Digital Journal, 29.Nov.2008-Remembering Adam Clayton Powell, Jr.

photo credit: Francis Miller/Time&Life Pictures/Getty Images

(Essay written by Sadiq Green)

Long before Louis Farrakhan, Al Sharpton or Jeremiah Wright, there was Reverend Adam Clayton Powell, Jr., representing the 18th Congressional District covering the village of Harlem, New York. Had he lived, Powell would have turned 100 today.
 
Bold, cunning, courageous and outrageous, Adam Clayton Powell was “Black Power” before it became a rallying cry for a new generation of Black youth. 

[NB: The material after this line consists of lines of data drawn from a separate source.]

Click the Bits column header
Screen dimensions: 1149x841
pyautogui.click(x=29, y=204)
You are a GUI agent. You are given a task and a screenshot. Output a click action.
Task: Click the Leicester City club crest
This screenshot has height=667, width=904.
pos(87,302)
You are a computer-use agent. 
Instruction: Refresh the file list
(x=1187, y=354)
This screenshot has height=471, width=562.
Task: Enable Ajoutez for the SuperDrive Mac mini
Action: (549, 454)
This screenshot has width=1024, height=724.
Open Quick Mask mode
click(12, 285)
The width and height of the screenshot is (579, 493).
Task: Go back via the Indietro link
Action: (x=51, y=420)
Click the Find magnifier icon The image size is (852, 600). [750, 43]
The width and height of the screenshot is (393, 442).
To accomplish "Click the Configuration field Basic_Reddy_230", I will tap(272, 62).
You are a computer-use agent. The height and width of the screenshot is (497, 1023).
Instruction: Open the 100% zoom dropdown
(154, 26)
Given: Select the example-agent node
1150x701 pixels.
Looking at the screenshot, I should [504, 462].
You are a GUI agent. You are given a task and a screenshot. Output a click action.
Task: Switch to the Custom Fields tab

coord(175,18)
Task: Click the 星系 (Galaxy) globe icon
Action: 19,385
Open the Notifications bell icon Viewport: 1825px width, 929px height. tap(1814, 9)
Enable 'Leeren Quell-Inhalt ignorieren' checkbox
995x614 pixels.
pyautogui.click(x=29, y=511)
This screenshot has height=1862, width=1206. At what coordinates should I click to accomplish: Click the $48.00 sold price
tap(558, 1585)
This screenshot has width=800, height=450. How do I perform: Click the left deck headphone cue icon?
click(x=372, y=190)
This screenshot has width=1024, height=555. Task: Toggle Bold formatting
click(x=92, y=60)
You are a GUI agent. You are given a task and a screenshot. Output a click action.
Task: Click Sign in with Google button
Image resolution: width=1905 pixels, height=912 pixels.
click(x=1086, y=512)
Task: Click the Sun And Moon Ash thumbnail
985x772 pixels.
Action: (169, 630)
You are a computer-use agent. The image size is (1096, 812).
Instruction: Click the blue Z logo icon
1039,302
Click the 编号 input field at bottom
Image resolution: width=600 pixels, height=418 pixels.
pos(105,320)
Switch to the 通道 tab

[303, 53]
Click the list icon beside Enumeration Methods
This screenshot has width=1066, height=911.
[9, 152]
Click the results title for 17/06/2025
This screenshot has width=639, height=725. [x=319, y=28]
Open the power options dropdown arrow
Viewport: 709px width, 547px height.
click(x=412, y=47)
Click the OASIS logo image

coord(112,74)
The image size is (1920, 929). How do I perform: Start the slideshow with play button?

For Blacks of the Jim Crow era, the name Adam Clayton Powell, Jr. is synomonous with two other giants of his era, Dr. Martin Luther King, Jr. and Malcolm X. Powell was born in New Haven, Connecticut and moved with his family to New York City. His father, Adam Clayton Powell, Sr., had received an assignment as pastor of Abyssinian Baptist Church in midtown Manhattan. Under the elder Powell’s leadership the church congregation grew into one of the largest in the United States, with some 14,000 members. The church outgrew its midtown sanctuary and Reverend Powell, Sr., moved his church and his family uptown to Harlem, the burgeoning Black Mecca of the 1920’s.